I'm not sure what to do here, but I'll try....


----------



## Furryanimal (Jun 8, 2022)

Sitting in Old South Wales I watched this...NSW disappointed!
Good game.


----------



## JustBonee (Jun 8, 2022)

Tish said:


> View attachment 224337



Please explain  @Tish    ...


----------



## Furryanimal (Jun 8, 2022)

Bonnie said:


> Please explain  @Tish    ...


I’ll tell you.
it’s rugby league...Queensland v New South Wales.
An annual three game series known as ‘State of Origin’.
Game two is  inexplicably being held in Perth.....Western Australia.
Very popular...


----------



## JustBonee (Jun 8, 2022)

Thank you @Furryanimal !


----------



## Tish (Jun 8, 2022)

Game 1 The Blues Lost 16-10
Bring on game 2!!

@Bonnie Every year The NSW Blue team V.S The  Queensland Maroon Team (Jersey colors)
It started in 1982.
 No matter what Rugby League team they play for if they were born in Queensland or NSW the best of them get picked to represent their birth state. (hence the name State of Origin.)

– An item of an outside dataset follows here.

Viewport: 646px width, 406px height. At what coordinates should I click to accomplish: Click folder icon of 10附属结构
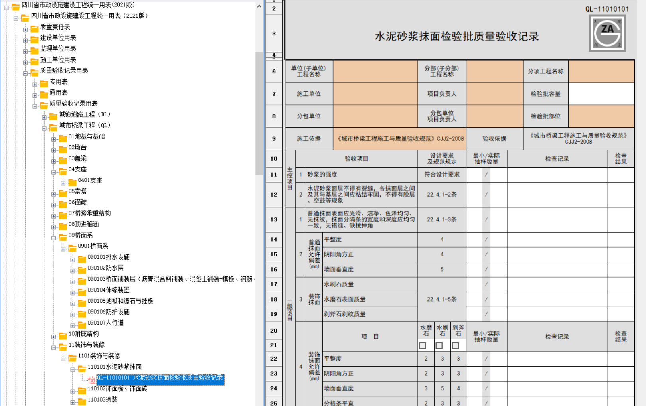pos(63,335)
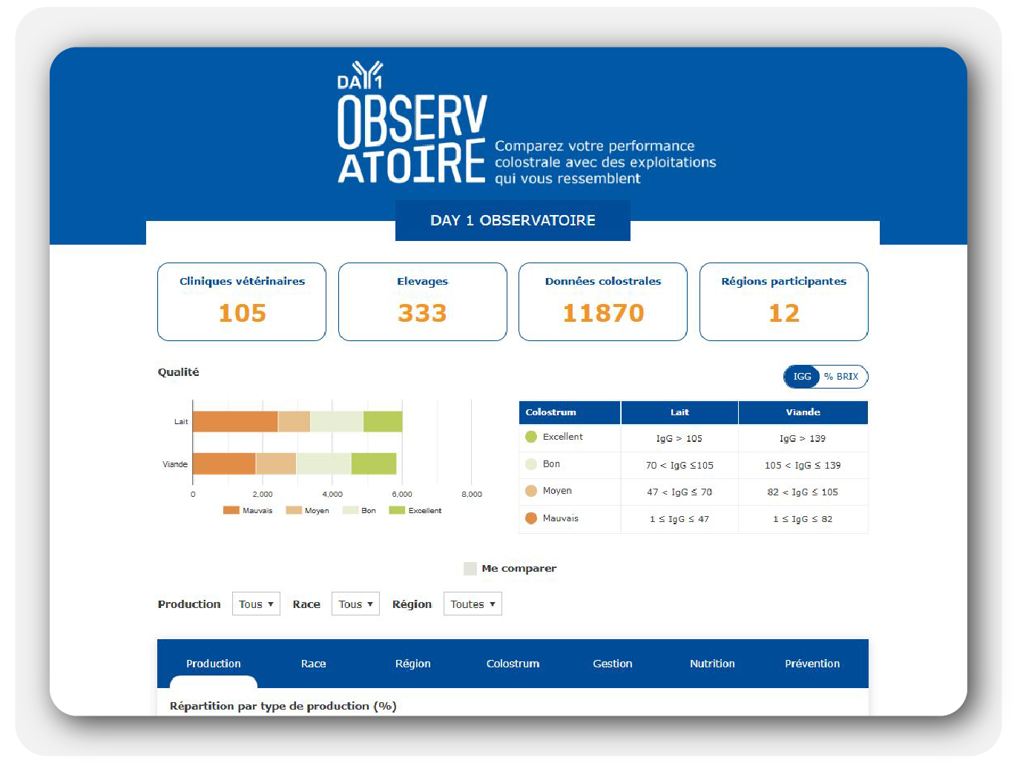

They play 3 games and the winner gets the trophy.


----------



## Tish (Jun 26, 2022)

Game 2 Woohoo, up the mighty Blues!
Can't wait for the decider,


*New South Wales**44*-*12**Queensland*


----------



## Tish (Jul 13, 2022)

The decider Queensland 20 - NSW 12

Queensland wins, what a game!


----------